TASK ITEM: Using the listing below, extract each line that has the word "target" in it.

ENTRIES SUPPLIED:
== Segment start ==

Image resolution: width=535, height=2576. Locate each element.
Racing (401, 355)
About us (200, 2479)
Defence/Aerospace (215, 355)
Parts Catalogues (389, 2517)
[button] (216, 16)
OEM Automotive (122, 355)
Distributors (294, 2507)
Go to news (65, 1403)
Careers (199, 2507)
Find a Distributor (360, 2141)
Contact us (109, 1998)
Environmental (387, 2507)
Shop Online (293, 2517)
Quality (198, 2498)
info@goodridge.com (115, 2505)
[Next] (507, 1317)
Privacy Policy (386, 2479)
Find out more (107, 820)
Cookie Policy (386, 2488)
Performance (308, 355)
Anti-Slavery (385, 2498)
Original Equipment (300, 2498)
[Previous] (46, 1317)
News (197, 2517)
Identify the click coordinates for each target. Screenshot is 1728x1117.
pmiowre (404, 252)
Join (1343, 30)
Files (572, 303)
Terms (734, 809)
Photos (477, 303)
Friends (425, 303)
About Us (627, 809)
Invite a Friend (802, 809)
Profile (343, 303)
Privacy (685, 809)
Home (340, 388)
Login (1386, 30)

== Segment end ==
== Segment start ==

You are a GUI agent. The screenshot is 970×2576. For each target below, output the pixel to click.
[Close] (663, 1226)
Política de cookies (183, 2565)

== Segment end ==

SOLUTION TO THIS EXERCISE:
Identify the click coordinates for each target. Screenshot is 1728x1117.
You are a GUI agent. The screenshot is 970×2576. For each target below, output the pixel to click.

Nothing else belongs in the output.